Wildcard certificates
Wildcard certs (*.example.com) require DNS-01 challenge instead of HTTP-01. This means Certbot must create a TXT record in your DNS zone, which typically requires a DNS provider API plugin. Automatic renewal also requires the plugin. This is more involved; see the Certbot DNS plugins documentation for your provider.
Frequently asked questions
- How long do Let's Encrypt certificates last, and how does renewal work?
- Certificates are valid for 90 days. Certbot's systemd timer runs twice daily and renews any certificate with fewer than 30 days remaining, so you never need to renew manually.
- Can I get a wildcard certificate with Certbot?
- Yes, but wildcards require the DNS-01 challenge instead of HTTP-01. You need a Certbot DNS plugin that can create TXT records via your DNS provider's API, and automatic renewal requires the same plugin to be configured.
- What happens if my server is behind a load balancer or CDN?

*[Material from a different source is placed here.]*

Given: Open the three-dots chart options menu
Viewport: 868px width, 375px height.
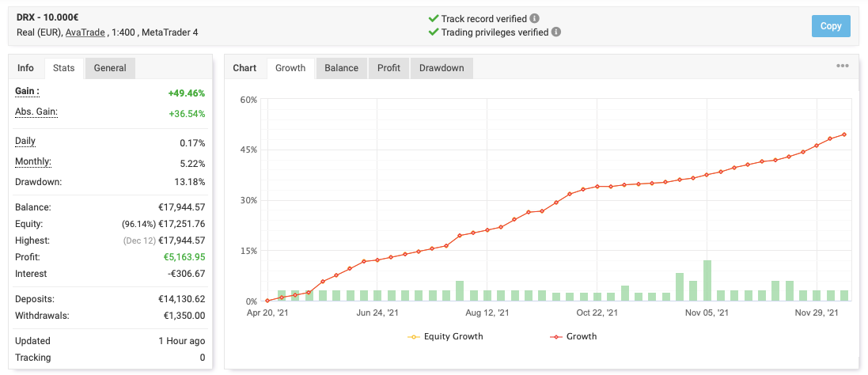Looking at the screenshot, I should point(843,66).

- If the CDN terminates TLS before your origin, you may not need a Let's Encrypt certificate on your origin at all. If you do, ensure port 80 traffic is forwarded to your server for the ACME challenge, or switch to the DNS-01 challenge method.
- Is it safe to run Certbot on a live production server?
- Yes. Certbot reloads the web server gracefully rather than stopping it, so there is no downtime during certificate issuance or renewal. It also backs up config files before modifying them.
- What are Let's Encrypt's rate limits?
- The most relevant limit is 5 duplicate certificates per registered domain per week. Use the --staging flag while testing to avoid consuming this quota with failed or experimental runs.